WHAT YOU ARE ASKED TO DO
Set down the items again without changing a word, starting with the line that contains "Viewport: 1280px width, 666px height." and going on through the final line of the items.

DATA
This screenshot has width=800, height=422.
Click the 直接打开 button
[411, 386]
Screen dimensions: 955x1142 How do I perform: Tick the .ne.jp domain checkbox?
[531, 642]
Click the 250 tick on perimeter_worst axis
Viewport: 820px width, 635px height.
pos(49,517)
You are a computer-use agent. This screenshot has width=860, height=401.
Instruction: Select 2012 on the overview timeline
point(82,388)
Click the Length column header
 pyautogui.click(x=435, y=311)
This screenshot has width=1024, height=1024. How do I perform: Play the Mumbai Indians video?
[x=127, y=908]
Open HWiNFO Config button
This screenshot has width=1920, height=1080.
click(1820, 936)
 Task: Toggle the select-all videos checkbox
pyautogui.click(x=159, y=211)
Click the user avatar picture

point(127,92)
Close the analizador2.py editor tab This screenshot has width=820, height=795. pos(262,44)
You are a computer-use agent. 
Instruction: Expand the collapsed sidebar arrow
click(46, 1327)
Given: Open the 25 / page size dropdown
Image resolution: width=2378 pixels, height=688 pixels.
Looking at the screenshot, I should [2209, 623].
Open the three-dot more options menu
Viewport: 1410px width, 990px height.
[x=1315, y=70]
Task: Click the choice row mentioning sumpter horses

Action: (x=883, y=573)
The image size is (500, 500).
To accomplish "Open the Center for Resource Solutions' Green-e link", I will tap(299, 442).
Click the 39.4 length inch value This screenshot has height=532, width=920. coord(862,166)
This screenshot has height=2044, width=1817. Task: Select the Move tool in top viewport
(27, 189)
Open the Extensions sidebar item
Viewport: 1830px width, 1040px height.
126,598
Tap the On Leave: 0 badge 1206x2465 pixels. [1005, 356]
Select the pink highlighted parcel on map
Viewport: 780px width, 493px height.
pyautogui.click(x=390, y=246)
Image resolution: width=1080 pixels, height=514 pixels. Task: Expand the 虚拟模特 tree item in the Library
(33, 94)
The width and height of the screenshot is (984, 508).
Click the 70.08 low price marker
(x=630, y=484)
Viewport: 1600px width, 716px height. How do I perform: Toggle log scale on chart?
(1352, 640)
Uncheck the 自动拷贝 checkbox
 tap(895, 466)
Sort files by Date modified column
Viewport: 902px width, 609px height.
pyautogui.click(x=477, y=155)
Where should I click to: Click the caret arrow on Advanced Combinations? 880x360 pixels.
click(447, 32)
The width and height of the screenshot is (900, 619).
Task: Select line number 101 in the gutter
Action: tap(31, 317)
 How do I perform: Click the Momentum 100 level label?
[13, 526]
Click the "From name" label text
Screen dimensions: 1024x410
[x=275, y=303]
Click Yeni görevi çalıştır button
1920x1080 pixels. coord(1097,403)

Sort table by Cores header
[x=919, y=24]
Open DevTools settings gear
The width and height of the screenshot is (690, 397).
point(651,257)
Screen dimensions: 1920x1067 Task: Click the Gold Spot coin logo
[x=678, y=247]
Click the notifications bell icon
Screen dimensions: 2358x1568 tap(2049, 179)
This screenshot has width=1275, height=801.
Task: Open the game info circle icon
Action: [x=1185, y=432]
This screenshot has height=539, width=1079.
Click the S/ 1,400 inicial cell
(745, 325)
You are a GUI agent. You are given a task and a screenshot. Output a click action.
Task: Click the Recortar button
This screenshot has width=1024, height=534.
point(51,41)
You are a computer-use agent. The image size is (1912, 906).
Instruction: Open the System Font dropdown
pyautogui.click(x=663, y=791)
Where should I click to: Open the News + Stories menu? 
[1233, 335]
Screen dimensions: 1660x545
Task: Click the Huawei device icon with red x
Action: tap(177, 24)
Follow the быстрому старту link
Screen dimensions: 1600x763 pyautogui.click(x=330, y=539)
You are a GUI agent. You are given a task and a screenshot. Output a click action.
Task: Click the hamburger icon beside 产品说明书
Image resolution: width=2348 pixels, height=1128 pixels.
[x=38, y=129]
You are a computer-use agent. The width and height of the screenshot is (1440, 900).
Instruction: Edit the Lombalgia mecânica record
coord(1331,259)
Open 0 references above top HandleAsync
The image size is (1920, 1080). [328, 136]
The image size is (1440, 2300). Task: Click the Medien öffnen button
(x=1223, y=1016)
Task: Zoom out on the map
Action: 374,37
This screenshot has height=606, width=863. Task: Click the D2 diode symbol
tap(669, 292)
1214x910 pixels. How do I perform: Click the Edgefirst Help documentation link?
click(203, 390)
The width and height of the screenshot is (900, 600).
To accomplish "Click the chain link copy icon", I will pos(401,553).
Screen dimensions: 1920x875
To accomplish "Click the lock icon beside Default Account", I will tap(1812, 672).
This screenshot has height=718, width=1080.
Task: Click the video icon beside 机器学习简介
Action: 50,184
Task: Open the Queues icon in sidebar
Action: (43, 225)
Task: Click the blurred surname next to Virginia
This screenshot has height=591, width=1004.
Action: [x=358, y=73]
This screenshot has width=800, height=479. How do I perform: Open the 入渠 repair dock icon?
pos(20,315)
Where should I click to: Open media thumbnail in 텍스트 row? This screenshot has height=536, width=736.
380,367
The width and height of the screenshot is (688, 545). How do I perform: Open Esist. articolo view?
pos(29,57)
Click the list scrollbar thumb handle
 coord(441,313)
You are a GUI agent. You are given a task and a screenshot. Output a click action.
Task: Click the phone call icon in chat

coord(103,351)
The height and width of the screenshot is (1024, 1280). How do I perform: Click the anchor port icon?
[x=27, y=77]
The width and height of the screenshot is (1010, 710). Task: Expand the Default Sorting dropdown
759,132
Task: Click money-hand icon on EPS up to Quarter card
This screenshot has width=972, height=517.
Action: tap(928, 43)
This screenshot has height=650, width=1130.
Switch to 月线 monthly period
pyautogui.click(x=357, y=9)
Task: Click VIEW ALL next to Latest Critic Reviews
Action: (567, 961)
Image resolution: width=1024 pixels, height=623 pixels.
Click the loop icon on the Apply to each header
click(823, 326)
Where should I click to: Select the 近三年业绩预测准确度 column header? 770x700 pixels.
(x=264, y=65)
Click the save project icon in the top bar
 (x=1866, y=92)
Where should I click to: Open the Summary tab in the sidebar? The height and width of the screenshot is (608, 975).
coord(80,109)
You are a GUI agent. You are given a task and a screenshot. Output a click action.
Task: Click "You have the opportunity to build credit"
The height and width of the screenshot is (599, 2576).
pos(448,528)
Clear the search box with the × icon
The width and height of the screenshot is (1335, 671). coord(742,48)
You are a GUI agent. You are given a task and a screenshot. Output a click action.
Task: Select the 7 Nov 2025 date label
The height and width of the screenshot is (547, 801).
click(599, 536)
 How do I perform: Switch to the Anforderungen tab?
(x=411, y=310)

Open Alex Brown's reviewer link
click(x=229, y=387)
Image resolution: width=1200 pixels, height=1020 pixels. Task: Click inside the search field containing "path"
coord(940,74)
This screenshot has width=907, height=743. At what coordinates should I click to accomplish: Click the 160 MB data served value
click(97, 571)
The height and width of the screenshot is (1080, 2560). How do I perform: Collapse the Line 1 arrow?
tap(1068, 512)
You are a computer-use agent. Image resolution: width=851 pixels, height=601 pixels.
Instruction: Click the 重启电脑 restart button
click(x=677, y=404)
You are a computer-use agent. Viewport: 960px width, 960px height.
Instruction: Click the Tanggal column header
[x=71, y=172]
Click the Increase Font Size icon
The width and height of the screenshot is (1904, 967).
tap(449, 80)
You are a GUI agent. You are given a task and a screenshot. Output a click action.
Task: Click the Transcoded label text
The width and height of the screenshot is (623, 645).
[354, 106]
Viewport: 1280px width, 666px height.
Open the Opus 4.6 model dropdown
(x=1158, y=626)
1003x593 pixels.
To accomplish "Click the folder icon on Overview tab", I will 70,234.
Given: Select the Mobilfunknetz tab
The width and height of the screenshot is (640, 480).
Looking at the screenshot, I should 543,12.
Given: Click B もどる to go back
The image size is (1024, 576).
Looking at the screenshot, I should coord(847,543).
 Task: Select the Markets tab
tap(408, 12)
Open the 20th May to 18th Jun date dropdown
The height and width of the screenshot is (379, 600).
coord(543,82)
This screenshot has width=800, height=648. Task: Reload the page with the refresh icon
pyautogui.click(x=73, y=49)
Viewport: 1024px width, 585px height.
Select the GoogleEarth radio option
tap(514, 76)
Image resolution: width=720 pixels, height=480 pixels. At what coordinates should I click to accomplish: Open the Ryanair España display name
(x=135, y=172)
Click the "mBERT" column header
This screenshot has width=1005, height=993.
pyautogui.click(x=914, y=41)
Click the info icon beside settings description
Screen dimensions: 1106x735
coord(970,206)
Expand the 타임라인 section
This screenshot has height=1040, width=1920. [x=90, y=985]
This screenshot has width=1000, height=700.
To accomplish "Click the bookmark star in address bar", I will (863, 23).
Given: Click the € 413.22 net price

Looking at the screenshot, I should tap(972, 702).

RESPONSE BELOW
Viewport: 1280px width, 666px height.
Open the Opus 4.6 model dropdown
(x=1158, y=626)
1003x593 pixels.
To accomplish "Click the folder icon on Overview tab", I will 70,234.
Given: Select the Mobilfunknetz tab
The width and height of the screenshot is (640, 480).
Looking at the screenshot, I should 543,12.
Given: Click B もどる to go back
The image size is (1024, 576).
Looking at the screenshot, I should coord(847,543).
 Task: Select the Markets tab
tap(408, 12)
Open the 20th May to 18th Jun date dropdown
The height and width of the screenshot is (379, 600).
coord(543,82)
This screenshot has width=800, height=648. Task: Reload the page with the refresh icon
pyautogui.click(x=73, y=49)
Viewport: 1024px width, 585px height.
Select the GoogleEarth radio option
tap(514, 76)
Image resolution: width=720 pixels, height=480 pixels. At what coordinates should I click to accomplish: Open the Ryanair España display name
(x=135, y=172)
Click the "mBERT" column header
This screenshot has width=1005, height=993.
pyautogui.click(x=914, y=41)
Click the info icon beside settings description
Screen dimensions: 1106x735
coord(970,206)
Expand the 타임라인 section
This screenshot has height=1040, width=1920. [x=90, y=985]
This screenshot has width=1000, height=700.
To accomplish "Click the bookmark star in address bar", I will (863, 23).
Given: Click the € 413.22 net price

Looking at the screenshot, I should tap(972, 702).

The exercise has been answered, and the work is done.